How can you stationarize a time series?
Detrending, you compute the trend with a model like logistic regression and then you remove it
Differencing remove a lagged version of the time series to the time series
What is a SARIMA model and what do the letters stands for?
SARIMA is actually the combination of simpler models to make a complex model that can model time series exhibiting non-stationary properties and seasonality.
S seasonality
AR autoregressive model
I integration order :The parameter d represents the number of differences required to make the series stationary.
MA Moving Average model
What is an autoregression model?
This is basically a regression of the time series onto itself. Here, we assume that the current value depends on its previous values with some lag. It takes a parameter p which represents the maximum lag. To find it, we look at the partial autocorrelation plot and identify the lag after which most lags are not significant.
Are AR or MA models applicable to non-stationary series?
you should remember, AR or MA are not applicable on non-stationary series.
In case you get a non stationary series, you first need to stationarize the series (by taking difference / transformation) and then choose from the available time series models.

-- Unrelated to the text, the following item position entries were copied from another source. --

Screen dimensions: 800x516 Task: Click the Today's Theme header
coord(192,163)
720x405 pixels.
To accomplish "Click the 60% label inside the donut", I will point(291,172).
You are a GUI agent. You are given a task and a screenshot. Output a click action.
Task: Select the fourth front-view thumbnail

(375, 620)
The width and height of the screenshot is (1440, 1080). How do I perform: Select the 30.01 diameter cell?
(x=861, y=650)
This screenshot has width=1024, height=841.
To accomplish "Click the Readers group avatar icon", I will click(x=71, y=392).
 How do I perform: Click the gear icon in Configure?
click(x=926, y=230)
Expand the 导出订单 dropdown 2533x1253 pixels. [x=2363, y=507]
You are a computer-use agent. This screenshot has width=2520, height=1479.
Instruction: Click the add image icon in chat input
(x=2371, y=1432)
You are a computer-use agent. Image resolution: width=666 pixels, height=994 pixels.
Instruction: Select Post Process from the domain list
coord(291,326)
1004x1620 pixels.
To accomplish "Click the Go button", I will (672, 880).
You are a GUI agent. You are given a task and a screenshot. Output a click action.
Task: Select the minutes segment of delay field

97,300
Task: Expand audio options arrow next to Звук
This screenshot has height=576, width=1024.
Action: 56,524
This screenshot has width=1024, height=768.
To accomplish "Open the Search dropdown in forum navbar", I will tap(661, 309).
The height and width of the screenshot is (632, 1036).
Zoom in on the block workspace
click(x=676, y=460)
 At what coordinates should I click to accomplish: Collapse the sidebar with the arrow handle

What is peculiar about sales forecasting?
- • We need to have historical data for a long time period to capture seasonality. However, often we do not have historical data for a target variable, for example in case when a new product is launched. At the same time we have sales time series for a similar product and we can expect that our new product will have a similar sales pattern
- • Sales data can have a lot of outliers and missing data. We must clean outliers and interpolate data before using a time series approach.
- • We need to take into account a lot of exogenous factors which have impact on sales.